What I've realized, and what these proles continue to deny, is that these 'snapshots' tell me nothing about my bandwidth, and everything about the bit rate of the content (which is highly variable). The aforementioned "1.4 megabits per second" represents the amount of data being transmitted at the moment of the "snapshot," and thus merely the bit rate of the content itself (unless they somehow know the native bit rate of that point in the timeline, vs. what's being transmitted to me -- and they don't know that. Moreover, these reps do not even know what a "bit rate" is.) So, if something is SD and not HD, 1.4 mbps is the norm. Therefore, my bandwidth might average 18 mbps, but Netflix will tell me that it averages 1.4 mbps because their system is measuring *their* content's bit rate and mistaking it for my bandwidth.

The simplest analogy is this: my living room has ceilings that are 8 ft high. Into the living room steps a guest who is 5'7" tall. Netflix comes along and measures my guest, and then tells me -- fucking *insists* -- that my ceilings are 5'7" high.

Based upon the Roku's debug mode (which Netflix reps are unfamiliar with, and I've found that most of them have never even used the device), and various speed tests I've performed, I know that I average about 13 mbps on my wireless connection, and HD content generally streams without a problem.

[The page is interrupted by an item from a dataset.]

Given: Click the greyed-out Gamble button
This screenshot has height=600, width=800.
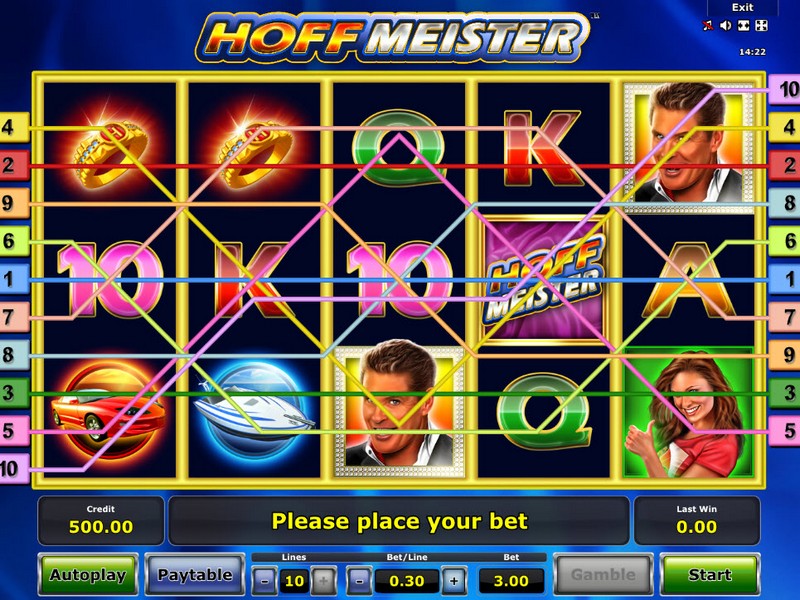Looking at the screenshot, I should tap(603, 575).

So, Netflix's troubleshooting system, which relies heavily upon this erroneous "snapshot," is deeply flawed. I've tried to communicate this on over a dozen occasions, to no avail. The general response tends to be an inability to comprehend, and the patronizing "I know you may not want to hear it, sir, but there's something going on with your home network." No there's not. But, this broken troubleshooting strategy allows Netflix reps to easily shift the blame to a third party source, absolving them of any impetus to assist the customer. Next call, please!


Tim, you're calling one of the largest membership services in the US. What sort of changes do you think will be implemented based on a single customer calling in? All the representative can do is take the feedback and notate it. No company that size is going to instantly change based on one customers feedback. Even with all the posts on here, let's say 5,000 different people post on this site, that's nothing compared to the 20+ million, most of whom are perfectly happy with their service. The great part about Netflix is there is no contract, if you're that angry with them then show them and cancel your account. Otherwise you can call and nicely give your feedback to the CS rep, but don't blame them for it not being implemented or sounding distant, do you know how may crackpots call them every day thinking they can run the company better than everyone else? Well guess what, the folks calling in have never run a multi-billion dollar company and the Netflix execs have, so obviously they know a little about what they're doing.

Tim Brownhouse


I truly don't expect any impact to result from my call, but the idealist in me wants that; the idealist in me wants Netflix to take a break from their long string of inexplicable, anti-consumer, pleasure-suffocating decisions. The shareholder in you would obviously like me to shut the fuck up and write only praise.